Hello,

I'm trying to connect two independent MPI process groups with an intercommunicator, using ports, as described in sec. 10.4 of the MPI standard. One group runs a server, the other a client. The server opens a port, publishes the port's name, and waits for a connection. The client obtains the port's name, and connects to it. The problem is, the code works if both the server and the client are run in a one-process MPI group each. If any of the MPI groups has more than one process, the program hangs.

The following are two fragments of a minimal code example reproducing the problem on my machine. The server:

    if (rank == 0) {
        MPI_Open_port(MPI_INFO_NULL, port);
        int fifo = open(argv[1], O_WRONLY);
        write(fifo, port, MPI_MAX_PORT_NAME);
        close(fifo);
        printf("[server] listening on port '%s'\n", port);
        MPI_Comm_accept(port, MPI_INFO_NULL, 0, this, &that);
        printf("[server] connected\n");
        MPI_Close_port(port); }
    MPI_Barrier(this);

and the client:

    if (rank == 0) {
        int fifo = open(buffer, O_RDONLY);
        read(fifo, port, MPI_MAX_PORT_NAME);
        close(fifo);
        printf("[client] connecting to port '%s'\n", port);
        MPI_Comm_connect(port, MPI_INFO_NULL, 0, this, &that);
        printf("[client] connected\n"); }
    MPI_Barrier(this);

where 'this' is the local MPI_COMM_WORLD, and the port name is transmitted via a named pipe. (Complete code together with a makefile is attached for reference.)
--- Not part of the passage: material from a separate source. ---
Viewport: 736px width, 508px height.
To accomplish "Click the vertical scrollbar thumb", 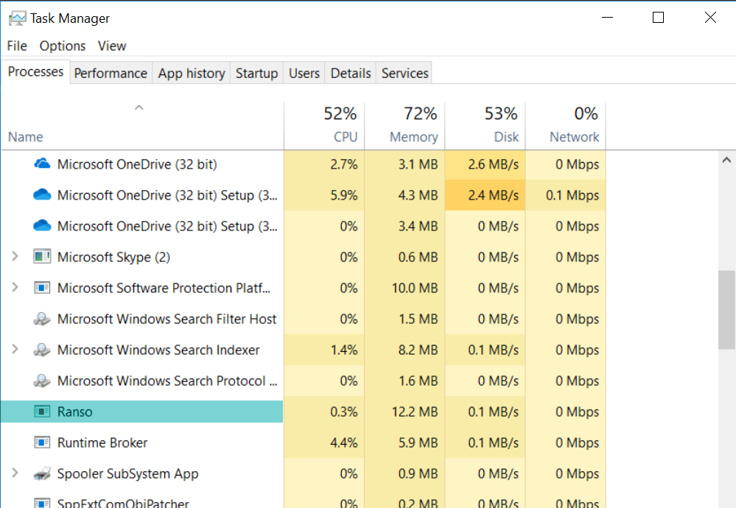I will [726, 309].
When the compiled codes are run on one MPI process each:

    mkfifo port
    mpirun -np 1 ./server port &
    mpirun -np 1 ./client port

the connection is established as expected. With more than one process on either side, however, the execution blocks at the connect-accept step (i.e., after the 'listening' and 'connecting' messages are printed, but before the 'connected' messages are); using the attached code,

    make NS=2 run

or

    make NC=2 run

should reproduce the problem.

I'm using OpenMPI on two different machines: 1.4 on a 2-core laptop, and 1.3.3 on a large supercomputer, having the same problem on both. Where do I go wrong?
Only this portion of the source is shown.